Question

In the given figure, AB || CD. PA and PC are bisectors of ∠BAC and ∠ACD. Find ∠APC.

Answer 1

Given: AB || CD and PA and PC are bisectors of ∠BAC and ∠ACD respectively.

We need to find ∠APC.

Since AB || CD, angles ∠BAC and ∠ACD are corresponding angles formed by the transversal AC.

So, ∠BAC = ∠ACD.

Let ∠BAC = ∠ACD = 2θ.

Since PA bisects ∠BAC, ∠BAP = θ and since PC bisects ∠ACD, ∠DCP = θ.
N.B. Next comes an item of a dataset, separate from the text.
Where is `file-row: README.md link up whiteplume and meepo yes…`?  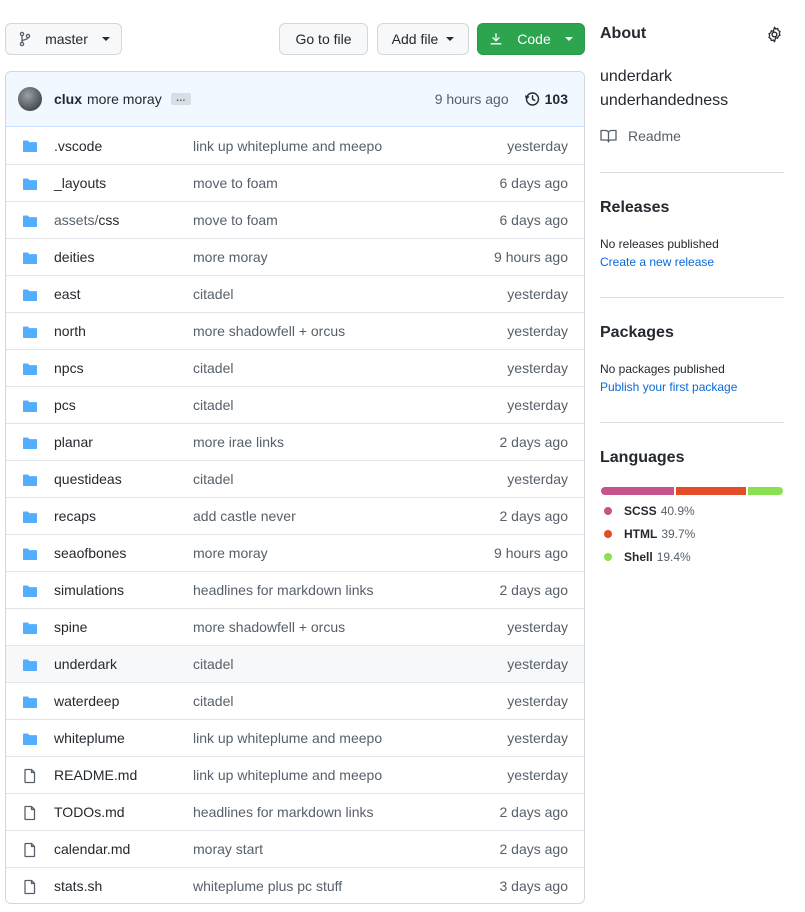
file-row: README.md link up whiteplume and meepo yes… is located at coordinates (295, 774).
Now consider triangle APC.

We want to find ∠APC.

Using the angle sum property of triangle APC:

∠APC + ∠PAC + ∠PCA = 180°

But ∠PAC = ∠BAP = θ and ∠PCA = ∠DCP = θ by bisection and parallel lines.

So, ∠APC + θ + θ = 180°

∠APC + 2θ = 180°

Therefore, ∠APC = 180° – 2θ

But since 2θ = ∠BAC = ∠ACD, the measure of ∠APC depends on the original angles, but in the given figure and question, it is a well-known result that ∠APC = 90° when AB || CD and PA, PC bisect the respective angles.

Thus, ∠APC = 90°.

This is the required angle.